Wide-field optical systems are also widely used in surveillance, remote sensing and other fields for object detection, visual tracking, image retrieval and semantic segmentation [23,24,25]. A large imaging angle of view means a large range of imaging searches, but it also brings greater aberrations.

On the basis of the above systems, we introduce an efficient and lightweight salient object detection network named the dual-branch feature fusion network (DBFFNet). Moreover, we designed a wide-field optical system with high imaging quality, which can effectively reduce aberrations. By combining DBFFNet with a wide-field optical system, we can easily obtain salient objects from a large field of view, which provides excellent clues for subsequent tasks.

2. Dual-Branch Feature Fusion Network

The overall architecture is shown in Figure 1. In this section, we begin by describing the whole structure of DBFFNet in Section 2.1, then introduce the adopted three main modules in Section 2.2, Section 2.3 and Section 2.4. Finally, we introduce the loss function in Section 2.5.

2.1. Overall Structure

The overall architecture based on dual-branch feature fusion and VGG-16 backbone. Because of the strong ability to combine multi-level features from classification networks, this type of architecture has been widely adopted in many vision tasks, including salient object detection. As shown in Figure 1, low-level features are concatenated from VGG-1 and VGG-2 (Branch 1). By extracting the global and local information from LICM and GIPM (Branch 2), we aim at completely distinguishing the salient objects from the background. After that, we further introduce a refinement fusion module (RFM) to ensure that high-level and low-level features from different layers can be adaptively merged together. In what follows, we describe the structures of the above mentioned three modules and explain their functions in detail.
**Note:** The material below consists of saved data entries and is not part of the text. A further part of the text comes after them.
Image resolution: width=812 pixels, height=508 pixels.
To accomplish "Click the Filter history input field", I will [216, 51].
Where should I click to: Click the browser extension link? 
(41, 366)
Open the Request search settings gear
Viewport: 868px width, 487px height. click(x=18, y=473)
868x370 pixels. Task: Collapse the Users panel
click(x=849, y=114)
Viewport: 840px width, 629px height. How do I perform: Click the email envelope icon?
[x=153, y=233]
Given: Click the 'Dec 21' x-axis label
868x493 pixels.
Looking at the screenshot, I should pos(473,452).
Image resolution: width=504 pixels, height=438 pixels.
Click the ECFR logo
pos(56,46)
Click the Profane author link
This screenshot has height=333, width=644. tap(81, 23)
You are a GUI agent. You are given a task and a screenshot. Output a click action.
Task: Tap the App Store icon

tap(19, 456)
2.2. Local Information Concatenation Module

Local information is crucial for salient object detection. Benefiting from the pyramid feature extraction method, we stack convolutional layers with different receptive fields at different scales to fully obtain local information of salient objects.

Specifically, the local information concatenation module is shown in Figure 2. High-level features separately extracted from VGG-3, VGG-4 and VGG-5 layers. These features at different scales then fed into LPM. In LPM, we adopt dilated convolution with different dilation rates, which are set to 3, 5 and 7 to capture multi-receptive-field local information. Moreover, we combine the feature maps from different dilated convolutional layers and a 1 × 1 convolutional feature by channel concatenation. After batch normalization and activation, we obtain features with multi-receptive-field local information in single scale. Finally, we up-sample the LPM outputs corresponding to VGG-4 and VGG-5 and combine them with the VGG-3 branch by channel concatenation.
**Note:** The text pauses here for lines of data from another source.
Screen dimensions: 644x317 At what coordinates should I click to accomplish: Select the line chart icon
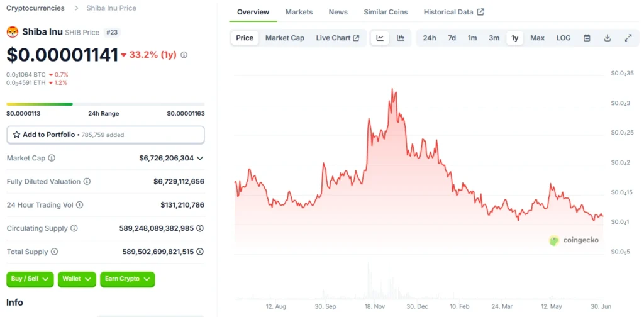coord(380,38)
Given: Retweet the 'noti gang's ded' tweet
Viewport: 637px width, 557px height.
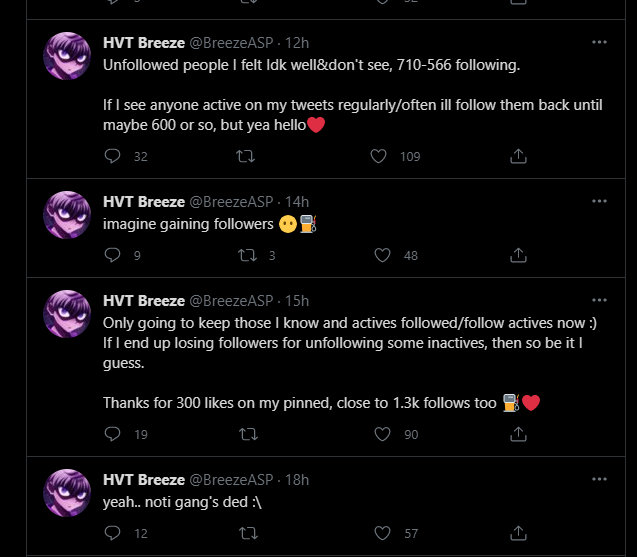Looking at the screenshot, I should point(245,533).
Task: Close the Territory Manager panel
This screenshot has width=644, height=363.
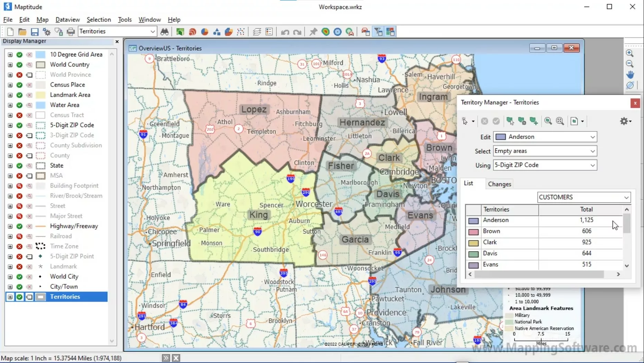Action: pyautogui.click(x=635, y=103)
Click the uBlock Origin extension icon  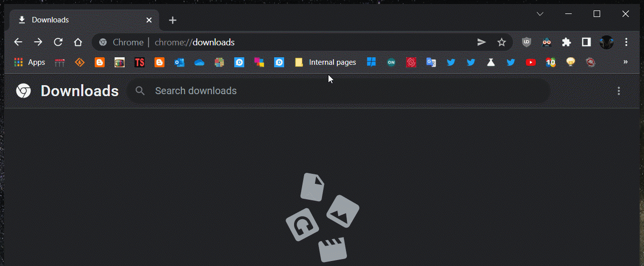tap(526, 42)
2.3. Global Information Perception Module

Global information can provide clearer clues for salient object detection. Combining global information can better deal with the extraction of salient objects in complex situations. For the challenging scenarios in salient object detection, such as cluttered background, foreground disturbance, and multiple salient objects, only using the local information may fail to completely detect the salient regions due to lacking the global semantic relationship among different parts of salient object or multiple salient objects.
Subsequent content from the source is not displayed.